What I most love about the characterisations of the activists is how Payne shows how removed they are from reality. The pro-lifers (Mary Kay Place and that guy from That 70s Show) are Christian evangelicals who won't even have a TV in their house, hold independent church services at their house and sing horrifyingly bad hymns like "Yes Jesus Loves Me, The Bible Tells Me So" (this hokum is probably the main reason people become atheists; whatever happened to church hymns by Bach or Cesar Franck?) Their clothes are right out of the Monkey Wards 1977 catalogue and they speak in that anti-intellectual sing-song style.
The pro-choicers are just as big a scream. Swoosie Kurtz plays a "double agent" who spends months undercover as a tacky Christian hick in order to kidnap one of the women whose pregnancy the pro-lifers intend to bring to term.
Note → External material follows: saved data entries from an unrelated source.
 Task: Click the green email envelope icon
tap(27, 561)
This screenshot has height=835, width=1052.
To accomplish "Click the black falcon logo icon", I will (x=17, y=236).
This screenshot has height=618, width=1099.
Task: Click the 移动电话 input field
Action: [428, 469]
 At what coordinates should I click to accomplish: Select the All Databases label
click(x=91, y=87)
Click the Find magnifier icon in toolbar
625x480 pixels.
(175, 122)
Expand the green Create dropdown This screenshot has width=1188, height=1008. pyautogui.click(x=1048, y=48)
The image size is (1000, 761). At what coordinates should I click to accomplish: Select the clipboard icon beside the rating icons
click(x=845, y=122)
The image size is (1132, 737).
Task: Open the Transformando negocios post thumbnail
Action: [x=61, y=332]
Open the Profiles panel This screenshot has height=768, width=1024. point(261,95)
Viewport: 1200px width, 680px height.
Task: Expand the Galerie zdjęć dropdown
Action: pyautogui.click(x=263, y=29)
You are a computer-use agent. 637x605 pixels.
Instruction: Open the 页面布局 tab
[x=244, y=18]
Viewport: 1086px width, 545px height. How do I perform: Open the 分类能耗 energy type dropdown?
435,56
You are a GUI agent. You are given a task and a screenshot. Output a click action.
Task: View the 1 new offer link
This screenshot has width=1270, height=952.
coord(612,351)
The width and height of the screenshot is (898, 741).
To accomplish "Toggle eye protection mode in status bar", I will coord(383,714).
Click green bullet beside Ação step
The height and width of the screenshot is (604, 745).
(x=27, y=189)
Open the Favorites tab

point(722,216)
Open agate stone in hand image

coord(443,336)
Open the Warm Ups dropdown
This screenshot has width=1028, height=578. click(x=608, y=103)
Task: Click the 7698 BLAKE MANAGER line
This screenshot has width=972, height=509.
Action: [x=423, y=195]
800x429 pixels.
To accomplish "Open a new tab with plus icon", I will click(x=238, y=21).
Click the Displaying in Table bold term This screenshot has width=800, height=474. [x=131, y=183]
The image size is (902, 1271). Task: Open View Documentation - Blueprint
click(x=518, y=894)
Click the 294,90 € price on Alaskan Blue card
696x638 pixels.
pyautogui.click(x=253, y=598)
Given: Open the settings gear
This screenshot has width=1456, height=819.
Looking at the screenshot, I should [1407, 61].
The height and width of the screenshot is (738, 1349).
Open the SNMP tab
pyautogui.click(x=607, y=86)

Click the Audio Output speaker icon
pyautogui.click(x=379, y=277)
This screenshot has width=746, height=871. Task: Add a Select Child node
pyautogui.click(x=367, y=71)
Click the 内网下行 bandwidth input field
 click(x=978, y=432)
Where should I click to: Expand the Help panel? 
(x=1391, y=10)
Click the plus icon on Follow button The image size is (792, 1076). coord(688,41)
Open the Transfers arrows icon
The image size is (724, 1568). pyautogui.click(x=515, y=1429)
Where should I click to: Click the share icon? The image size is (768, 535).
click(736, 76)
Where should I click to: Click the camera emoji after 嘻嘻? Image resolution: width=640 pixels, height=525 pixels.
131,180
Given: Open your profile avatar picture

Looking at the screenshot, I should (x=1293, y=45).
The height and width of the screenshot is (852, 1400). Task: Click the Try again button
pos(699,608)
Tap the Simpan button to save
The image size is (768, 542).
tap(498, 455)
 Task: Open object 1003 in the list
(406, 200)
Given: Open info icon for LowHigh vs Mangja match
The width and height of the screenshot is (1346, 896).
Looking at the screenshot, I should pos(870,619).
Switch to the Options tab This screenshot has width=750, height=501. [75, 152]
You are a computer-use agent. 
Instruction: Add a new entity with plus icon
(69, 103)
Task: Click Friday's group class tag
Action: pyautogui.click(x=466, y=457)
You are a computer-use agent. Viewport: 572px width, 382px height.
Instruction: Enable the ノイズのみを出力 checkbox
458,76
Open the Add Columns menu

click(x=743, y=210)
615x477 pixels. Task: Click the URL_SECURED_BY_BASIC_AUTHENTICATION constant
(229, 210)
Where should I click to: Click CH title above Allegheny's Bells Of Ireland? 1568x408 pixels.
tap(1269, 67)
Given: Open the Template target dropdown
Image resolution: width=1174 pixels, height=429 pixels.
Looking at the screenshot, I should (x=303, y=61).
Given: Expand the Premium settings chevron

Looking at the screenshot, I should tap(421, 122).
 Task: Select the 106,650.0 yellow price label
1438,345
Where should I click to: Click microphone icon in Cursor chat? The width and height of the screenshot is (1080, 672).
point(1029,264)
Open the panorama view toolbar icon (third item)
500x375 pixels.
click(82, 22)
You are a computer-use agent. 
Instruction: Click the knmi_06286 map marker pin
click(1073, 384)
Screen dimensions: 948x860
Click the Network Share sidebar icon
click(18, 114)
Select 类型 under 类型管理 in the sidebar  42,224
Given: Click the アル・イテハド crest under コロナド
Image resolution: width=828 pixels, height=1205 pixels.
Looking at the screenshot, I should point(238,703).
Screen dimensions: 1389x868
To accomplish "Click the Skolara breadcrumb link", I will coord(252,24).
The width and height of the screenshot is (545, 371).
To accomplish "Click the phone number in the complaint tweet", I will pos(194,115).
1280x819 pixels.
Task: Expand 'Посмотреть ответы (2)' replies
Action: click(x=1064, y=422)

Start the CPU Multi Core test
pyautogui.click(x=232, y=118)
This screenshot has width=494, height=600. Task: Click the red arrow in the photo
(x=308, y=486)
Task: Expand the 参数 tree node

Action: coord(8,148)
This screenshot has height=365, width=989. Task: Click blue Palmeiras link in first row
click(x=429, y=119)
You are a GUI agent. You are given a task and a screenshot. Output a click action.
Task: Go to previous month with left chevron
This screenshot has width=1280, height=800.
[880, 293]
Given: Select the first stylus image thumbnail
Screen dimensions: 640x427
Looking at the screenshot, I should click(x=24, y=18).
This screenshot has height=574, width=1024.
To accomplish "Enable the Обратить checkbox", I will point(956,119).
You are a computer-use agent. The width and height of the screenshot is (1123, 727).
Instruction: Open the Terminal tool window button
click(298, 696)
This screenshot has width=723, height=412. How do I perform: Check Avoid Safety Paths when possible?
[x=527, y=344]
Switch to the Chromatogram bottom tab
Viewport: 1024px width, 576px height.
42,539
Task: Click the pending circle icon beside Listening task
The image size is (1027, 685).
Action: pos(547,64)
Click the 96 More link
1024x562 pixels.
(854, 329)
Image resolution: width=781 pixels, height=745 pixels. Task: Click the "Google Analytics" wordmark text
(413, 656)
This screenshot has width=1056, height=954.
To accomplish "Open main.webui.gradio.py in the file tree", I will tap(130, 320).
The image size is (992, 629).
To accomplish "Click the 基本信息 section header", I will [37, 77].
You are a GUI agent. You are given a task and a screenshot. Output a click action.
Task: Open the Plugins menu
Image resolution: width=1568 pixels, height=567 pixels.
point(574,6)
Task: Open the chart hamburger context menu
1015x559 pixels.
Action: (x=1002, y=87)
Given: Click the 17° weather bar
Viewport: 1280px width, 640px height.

Once she has Ruth at her house, the wig comes off and she becomes her real self, a somewhat butch lesbian with a bookish feminist lesbian lover. I love the scene when they sing a moon hymn to Gaia.
Eventually, this boils over into a national media circus, and we get a couple of campy cameos from Burt Reynolds as President of the Baby Savers and my own Hitchcock goddess, Tippi Hedren as the President of Pro-Choice.
Of course, Payne's message is the REAL pro-choice message, that the rights of individuals are what should be protected, not the groupthink of movement activists, whose lives would be empty without having a cause to blindly follow. This movie shows the ultimate disdain and disrespect such groups have for rational, individual choice and common sense. Payne's moral center of the movie is a Vietnam vet and biker who -- though a fervent pro-choicer -- sees through the zealotry of both sides and treats Ruth as an individual, and gives her the "tough love" she needs, instead of patronising her.
One of the things I like about this movie is that Payne presents us with _sincere_ activists, who make pretty good points for both sides. And that's where most Americans are; they're not _absolutely_ pro-life nor _absolutely_ pro-choice. But, reaching that point-of-view would take THOUGHT, which most rabid activists are incapable of.
I found this VHS (could not find DVD) is only available used, and is currently not in print. How sad! I hope Miramax is planning a new release. I have this movie on LaserDisc, and what a great introduction to Payne's ascerbic wit and keen visual sense that comes to full fruition in "Election."